■ Task instructions:
Wherever the string "each" shows up in the records below, return that line.

(Stored items from a collection)

************

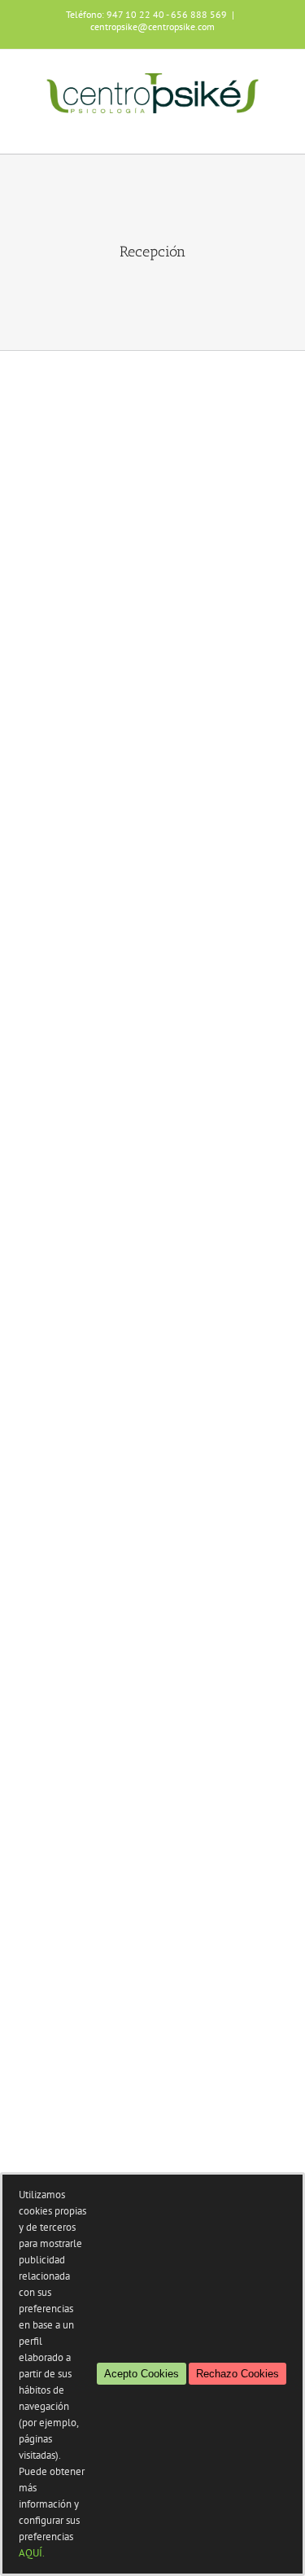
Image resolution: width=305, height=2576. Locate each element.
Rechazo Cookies (237, 2374)
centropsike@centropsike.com (152, 26)
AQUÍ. (32, 2553)
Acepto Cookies (141, 2374)
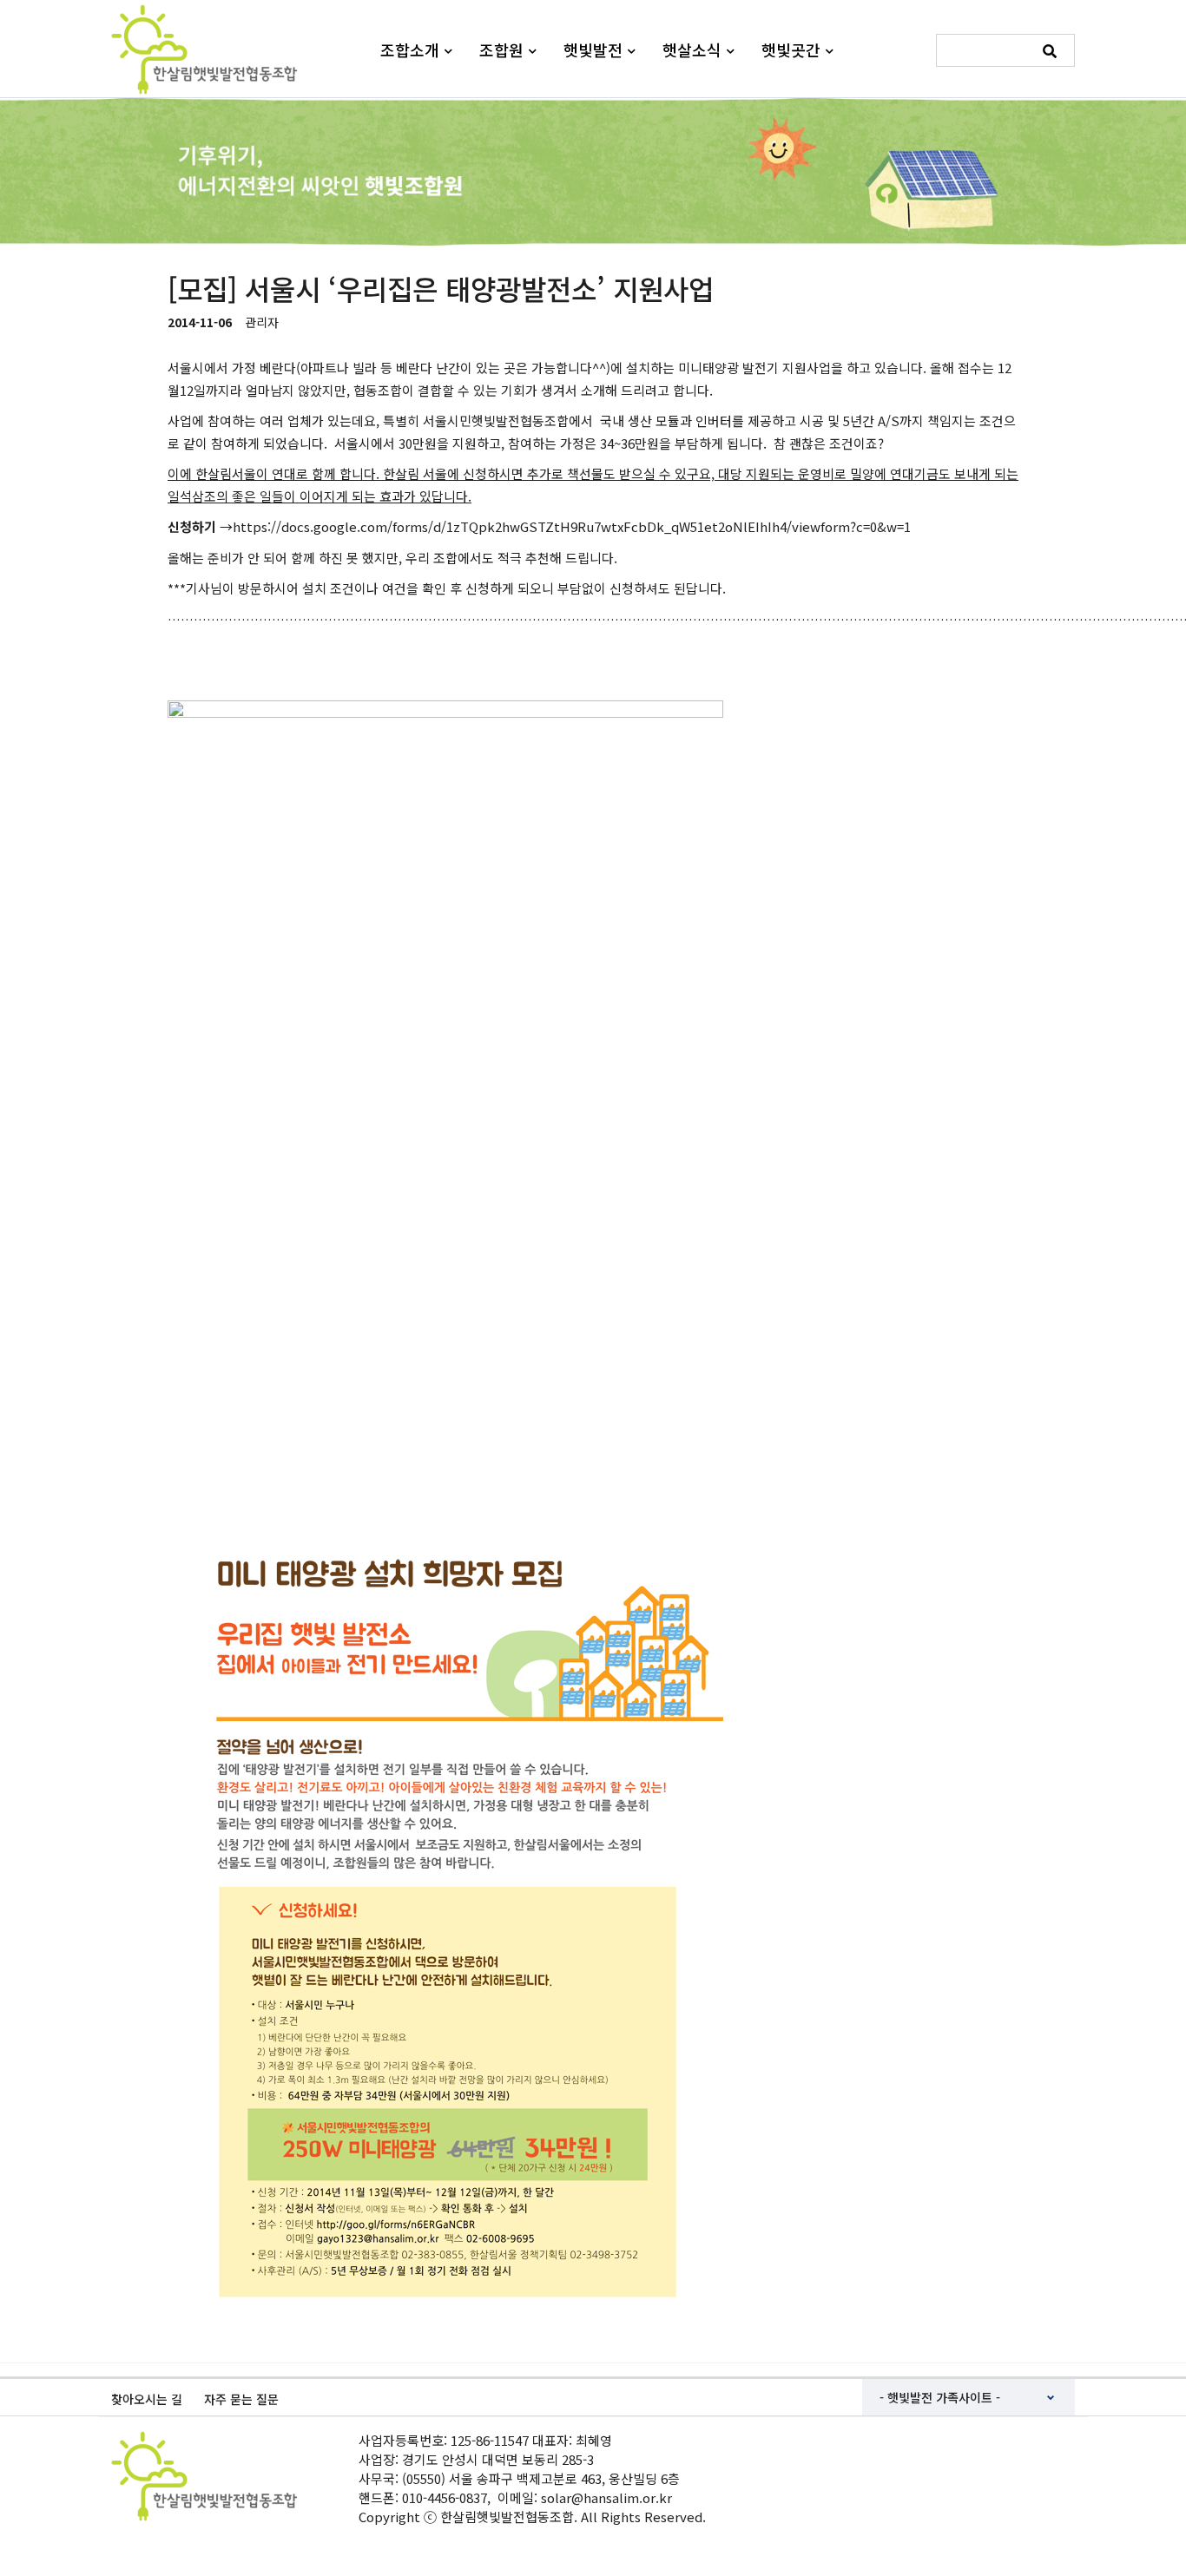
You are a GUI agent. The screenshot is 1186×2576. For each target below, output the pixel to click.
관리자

************

■ The completed task:
Image resolution: width=305, height=2576. Locate each element.
You are a GUI agent. The screenshot is 1186×2576. For each target below, output the pixel to click.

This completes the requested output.